My neighbor recently asked if she could have a dozen eggs. She told me a special guest was visiting who only ate locally sourced food, even when traveling.
"Of course,” I replied, and dropped them off. They’re good neighbors and we have plenty of eggs.
Our eight backyard chickens, three silver-laced Wyandottes and five Rhode Island reds, are all named Goldie or Diamond depending on the breed, and they’re all good layers.
This is our second experiment in raising backyard chickens. We lost our first flock, a pandemic era experiment, in a raccoon massacre. Owning chickens is fraught with worry. There’s always some predator ready to wreak havoc.
The first thing you learn when raising chickens is that everything eats chickens.
We’ve had chickens killed by hawks, a skunk, a dog, and an owl, which apparently only eats the head. Total carnage is the signature of the raccoon. They will wantonly kill every bird they find, leaving piles of uneaten corpses. That’s what happened to our sweet chickens two years ago when I forgot to lock up their coop one night.
The trauma almost made me swear off chickens. But last spring we decided to start again with a box of tiny, peeping chicks from Tractor Supply, the prospect of poultry heartbreak lurking in the future. (I recently awoke out of a deep sleep after suddenly recalling that I forgot to close the coop before going to bed. I ran into the backyard barely dressed to find the hens cheerfully clucking on their roosts. My son had checked on them during the night.)
Incredible, edible eggs
I’m very proud of our chickens.
They produce six, seven, even eight beautiful brown eggs every day, which is amazing when you think about it. Wild birds, by comparison, lay just three or four eggs per year. I realize that wild birds put all their energy into raising offspring, which has enormous challenges, but our chickens lay every day.
Consider the metabolic fortitude required from a creature barely more than skin and feathers. The average hen each day encapsulates a nutrient rich yolk draped in a thick blob of albumen inside a durable, sterile shell built from calcium drawn from its bones. All I do is crack one open and fry it.
Each egg is a mini miracle.
While I wax poetic about my eight backyard chickens, around 300 billion commercial layers in the U.S. produce nearly 110 billion eggs per year.
This mass production is not without risks.
Rather than marauding raccoons, commercial producers are constantly fighting the myriad diseases that infect domestic birds, especially those raised in filthy, cramped conditions.
The danger of bird flu
Last month 1.6 million chickens at the nation’s largest egg producer, Cal-Maine Foods farm in Palmer County, Texas, suffered “depopulation” after testing positive for HPAI, or Highly Pathogenic Avian Influenza, otherwise known as H5N1 bird flu.
This highly infectious and deadly disease has decimated poultry flocks across the U.S. for several years, one of the reasons behind the jump in retail egg prices.
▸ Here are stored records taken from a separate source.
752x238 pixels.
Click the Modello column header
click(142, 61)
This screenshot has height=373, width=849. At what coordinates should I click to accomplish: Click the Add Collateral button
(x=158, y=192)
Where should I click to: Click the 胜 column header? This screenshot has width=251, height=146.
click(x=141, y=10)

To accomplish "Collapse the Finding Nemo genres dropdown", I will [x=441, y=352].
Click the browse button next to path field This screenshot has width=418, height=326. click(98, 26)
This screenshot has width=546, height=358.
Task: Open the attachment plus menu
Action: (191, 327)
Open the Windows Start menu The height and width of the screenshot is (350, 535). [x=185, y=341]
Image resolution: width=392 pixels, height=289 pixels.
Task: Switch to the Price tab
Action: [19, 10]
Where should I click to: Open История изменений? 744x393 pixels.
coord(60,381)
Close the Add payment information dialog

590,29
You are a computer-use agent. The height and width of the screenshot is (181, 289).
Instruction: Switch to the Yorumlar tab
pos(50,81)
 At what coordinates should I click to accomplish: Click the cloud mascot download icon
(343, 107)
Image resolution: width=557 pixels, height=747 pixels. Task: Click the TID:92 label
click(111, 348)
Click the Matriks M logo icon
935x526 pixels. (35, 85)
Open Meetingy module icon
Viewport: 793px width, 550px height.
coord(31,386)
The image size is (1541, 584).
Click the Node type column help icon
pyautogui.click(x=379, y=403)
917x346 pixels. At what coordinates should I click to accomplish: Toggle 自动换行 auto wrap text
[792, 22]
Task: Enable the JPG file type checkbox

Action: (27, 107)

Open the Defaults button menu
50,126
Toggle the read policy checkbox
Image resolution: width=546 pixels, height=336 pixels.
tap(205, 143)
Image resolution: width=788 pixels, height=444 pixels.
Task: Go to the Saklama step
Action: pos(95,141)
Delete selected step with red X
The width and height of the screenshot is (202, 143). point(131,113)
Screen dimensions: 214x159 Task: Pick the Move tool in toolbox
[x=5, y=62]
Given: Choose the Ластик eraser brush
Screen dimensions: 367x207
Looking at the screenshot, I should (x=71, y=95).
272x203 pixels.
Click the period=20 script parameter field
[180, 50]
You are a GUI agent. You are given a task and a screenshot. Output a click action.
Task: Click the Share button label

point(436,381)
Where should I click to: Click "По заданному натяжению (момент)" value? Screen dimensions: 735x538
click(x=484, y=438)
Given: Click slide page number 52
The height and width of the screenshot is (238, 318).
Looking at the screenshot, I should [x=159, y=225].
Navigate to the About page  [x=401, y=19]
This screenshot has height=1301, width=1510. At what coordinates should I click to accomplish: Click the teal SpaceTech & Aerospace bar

More than 82 million chickens since 2022 have been killed to stop its spread, including around 16 million in Ohio.
Federal health officials say this vigilance is keeping us safe from tainted eggs, but there are other factors.
Bird flu is bad, very bad.
What’s really concerning is that H5N1 bird flu over the past few months has spread to at least 46 dairy cattle herds in nine states, including a farm near Toledo.
It’s not known exactly how the virus spreads from birds to cows, but nearly each week new herds are added to the tally.
There is some evidence that the H5N1 bird flu can be transmitted through raw milk or even undercooked eggs. Fragments of the virus have been found in pasteurized milk samples using PCR testing, which shows that it's in the milk, but unable to infect people because of the sterilization process.
The H5N1 bird flu virus has also spread to around 20 other mammal species, including mink, red foxes, skunks, opossums and, most disturbingly, seals and sea lions.
Seals, for some reason, are especially sickened by the virus and are dying in large numbers around the globe. Whole populations of elephant seals in South American have been wiped out in recent months by the bird flu virus.
A dairy worker in Texas is the only human to catch H5N1 during this outbreak. His only symptom was conjunctivitis. Health officials are encouraged that the virus does not easily infect humans or spread between people. But the Centers for Disease Control and Prevention is being very watchful. The bird flu virus is mutating in other mammals and could some day be a threat to humans.
Which brings me back to my chickens.
I do worry about them getting bird flu, but I’m keeping a close eye on them. I don’t want them, or us, to get sick. But I think we’re safe. They don’t interact with other chickens or migrating waterfowl, which are believed to spread the disease.
My chickens happily scratch around the yard and lay eggs every day, each with a thick brown shell and a dark yolk, as wholesome as a chicken can create. Despite our fretting, the eggs from the backyard are one less worry in a world of compounding perils outside our little urban homestead.